The electronic transport trough a tunnel junction (normal, magnetic or superconducting) is affected by its electromagnetic environment. The hallmark of such an interaction is the Dynamical Coulomb Blockade (DCB), a quantum phenomenon associated with the activation of a Coulomb gap at finite voltage due to inelastic tunneling processes assisted by the environmental degrees of freedom [1]. On the other hand, the light emitted into the environment is a direct witness of the electronic transport, offering an alternative way to access it [2]. In the first part of the talk, I will study the magnetization dynamics in ferromagnet$\mid$insulator$\mid$ferromagnet and ferromagnet$\mid$insulator$\mid$normal metal ultra-small tunnel junctions, and the associated voltage drop in the presence of an electromagnetic environment assisting the tunneling processes. We find that voltages comparable to the driving frequency $\omega$ can be reached even for small magnetization precession cone angles $\theta$, in stark contrast to the case where the environment is absent [3,4]. We stress some possible applications of such an effect, such as the detection of local magnetization precessions in textured ferromagnets. In the second part, we investigate the properties of the light emitted by a voltage-biased Josephson junction coupled to a specific electromagnetic environment [2,5,6]. We show that depending on the particular implementations [2,6], the resulting photons emitted by the junction can show pronounced non-classical behavior that is quantified by the second-order photonic correlation function $g^{2}(\tau)$. We calculate explicitly the $g^{(2)(\tau)}$ function in different limits, and point out that our theoretical results are in very good agreement with the recent experimental work in Ref. [6]. Finally, we discuss some further theoretical and experimental extension of our work such as the production and detection of photonic squeezed states and photonic entanglement.

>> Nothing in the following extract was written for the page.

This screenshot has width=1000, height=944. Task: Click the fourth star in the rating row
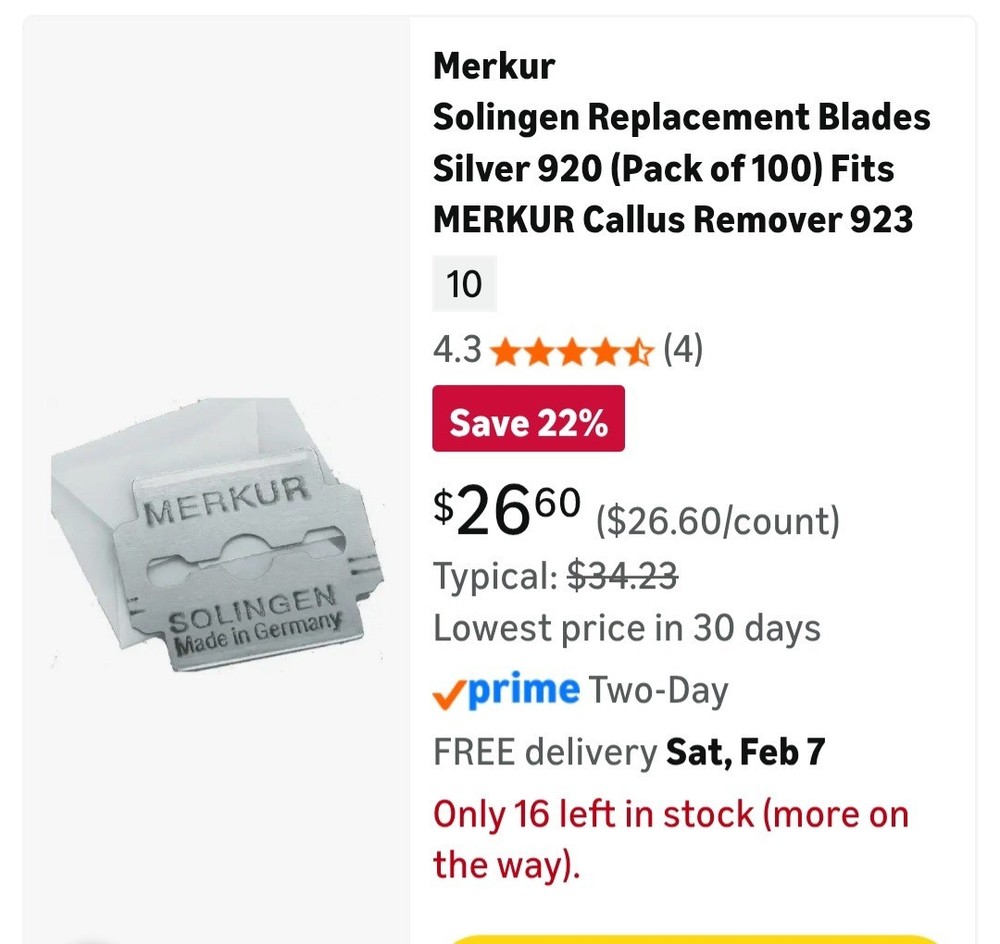coord(605,351)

[1] G. L. Ingold and Y. Nazarov, Single charge tunneling (Plenum, Berlin Heidelberg, 1992).
[2] M. Hofheinz, F. Portier et al, Phys. Rev. Lett, 106, 217005 (2011).
[3] T. Moriyama, R. Cao, et al, Phys. Rev. Lett., 100, 067602 (2008).
[4] Mircea Trif and Pascal Simon, arXiv:1405.5744 (to appear in PRB).
[5] Mircea Trif and Pascal Simon, (unpublished).
[6] O. Parlavecchio, F. Portier et al, (to be published).